* [SET TASK]: Write out every row from the one containing "At what coordinates should I click to accomplish: Enable" down to the one containing "This screenshot has", replacing "screenshot" with "screen image" and leaving everything else unchanged.

* [AVAILABLE RECORDS]:
====================

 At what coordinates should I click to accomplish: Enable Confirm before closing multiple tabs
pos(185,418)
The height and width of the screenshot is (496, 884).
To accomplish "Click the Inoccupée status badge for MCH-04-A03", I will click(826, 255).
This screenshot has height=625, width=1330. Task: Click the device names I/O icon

====================

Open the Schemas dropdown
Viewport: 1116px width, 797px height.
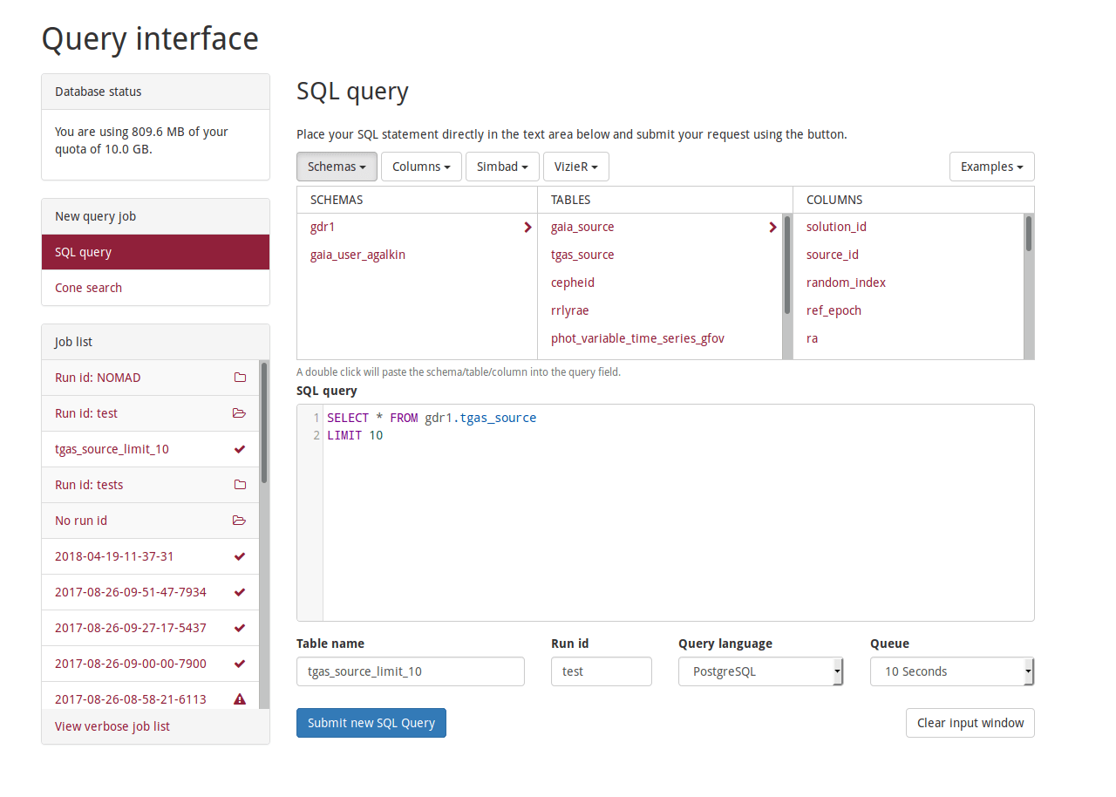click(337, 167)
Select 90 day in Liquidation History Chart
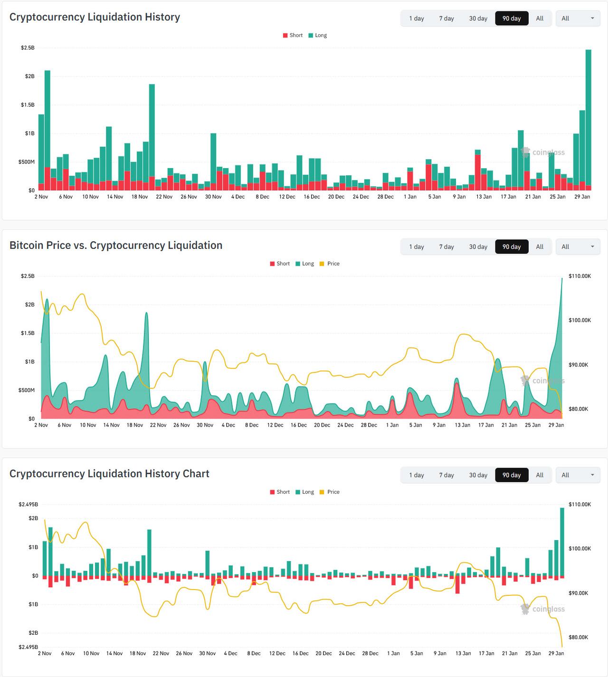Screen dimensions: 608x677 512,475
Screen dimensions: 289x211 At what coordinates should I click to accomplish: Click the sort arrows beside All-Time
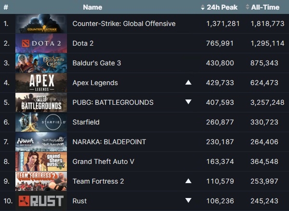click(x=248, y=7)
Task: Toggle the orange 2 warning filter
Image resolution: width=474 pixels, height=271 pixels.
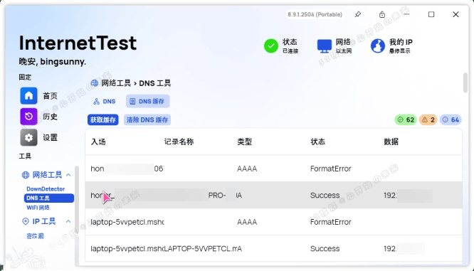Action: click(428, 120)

====================

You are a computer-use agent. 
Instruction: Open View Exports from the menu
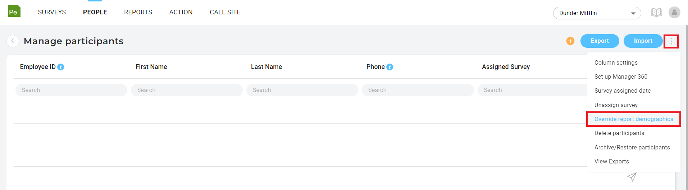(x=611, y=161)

====================

* [EXERCISE RESULT]:
 At what coordinates should I click to accomplish: Enable Confirm before closing multiple tabs
pos(185,418)
The height and width of the screen image is (496, 884).
To accomplish "Click the Inoccupée status badge for MCH-04-A03", I will click(826, 255).
This screen image has height=625, width=1330. Task: Click the device names I/O icon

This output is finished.